Earlier this week, tens of thousands of Americans came together — across the nation in cities large and small — for “Tea Party” protests against high taxes, profligate government spending and corporate welfare.
I say “tens of thousands” because that’s what the mainstream media says. If the St. Louis Tea Party was typical, the nationwide number was more likely “hundreds of thousands.”
The allegations of the statist left notwithstanding, I saw little indication that these events were “Republican” in nature or that they were “astro-turf” (“fake grassroots”) demonstrations. They were trans-partisan, eclectic, inclusive. They were, in a word, beautiful.
If the energy of the Tea Partiers can be rallied around a principled, populist, libertarian message, the potential for a massive shift in the political landscape is very real.
90% of the signs at the St. Louis Tea Party were anti-state — “End the Fed!” “Repudiate the Debt!” “Taxes are theft!” — and if we got 90% of what those signs asked for, we’d be 90% of the way to a stateless society.

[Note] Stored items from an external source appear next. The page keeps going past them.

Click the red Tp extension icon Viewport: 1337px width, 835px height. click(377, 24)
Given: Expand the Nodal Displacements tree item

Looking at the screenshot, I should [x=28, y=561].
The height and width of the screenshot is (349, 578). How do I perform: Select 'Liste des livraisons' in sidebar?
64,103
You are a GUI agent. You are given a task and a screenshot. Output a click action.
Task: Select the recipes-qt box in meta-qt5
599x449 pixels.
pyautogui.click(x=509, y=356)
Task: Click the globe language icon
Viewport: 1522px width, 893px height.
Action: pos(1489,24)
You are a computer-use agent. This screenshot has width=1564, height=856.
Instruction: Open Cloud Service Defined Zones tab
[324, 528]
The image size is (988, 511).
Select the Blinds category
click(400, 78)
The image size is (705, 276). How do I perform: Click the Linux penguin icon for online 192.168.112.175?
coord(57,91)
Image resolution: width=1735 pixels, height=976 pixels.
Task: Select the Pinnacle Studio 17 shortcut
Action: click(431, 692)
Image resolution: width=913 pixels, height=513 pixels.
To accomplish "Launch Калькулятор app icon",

But … Waiter! There’s a fly in my tea!
The other 10% of signs didn’t just miss the point, they skewed the message. The “secure the borders” signs. The signs advocating new tax schemes (“fair” taxes and “flat” taxes mostly). The signs accusing President Obama of cutting government expenditures on “national defense” (unfortunately, his budget proposal includes an increase in “defense” funding).
The Tea Party movement must make itself thoroughly anti-political and anti-state. Else it will be stillborn … or end up actually fueling the growth of the state.
I’m not saying that the Tea Party movement must adopt an explicitly anarchist ideology. That would be marvelous, but it’s neither likely nor absolutely necessary. What I am saying is that if the movement falls into the trap of standard political thinking, the jaws of that trap will close around it and make it ineffectual.
Let us consider the nature of government. The state functions, for all practical purposes, as a quasi-biological organism. Like any organism, its first priority, its essential goal, is its own preservation and growth. Like any organism, the state can only do the things it does if it continues to exist.
Just as squirrels store away acorns for winter and bears build up a fat layer to sustain them through hibernation, the state stores away its constituents’ demands for political power against the cold future day when it must justify the use of power as such. The exercise of political power is the state’s “food.” Absent the ability to exercise political power, the state withers … and, ultimately, dies.
Please don’t mistake this claim for the claim that any particular individual embodies the state’s “consciousness.” The state possesses neither consciousness nor conscience. It does, however, possess facsimiles thereof — facsimiles built into it by its creators. The state was created by statists. Its structure and mode of operation reflects the values of its creators.
Because the state treats demands for political power as “food,” such demands on the part of any new popular movement will inevitably become the focus of that new movement’s interactions with the state. The movement will be digested. Those parts of it which constitute “food” will be used — and those parts of it which do not will be excreted.
The core message of the Tea Partiers is an anti-state message. If the purity of that core message can be maintained, the Tea Party movement enters the body politic as a virus with the potential to damage — potentially even kill, although that’s a long shot — the state.
If, on the other hand, the Tea Party message is tainted with “state food” — rinky-dink reorientations of the tax scheme, demands that the integrity of imaginary lines drawn on the ground by politicians be coercively reinforced, pleas that the already morbidly obese “defense” establishment be fed another helping of tiramasu — then that taint will provide the state with the calories it needs to break the Tea Party fever.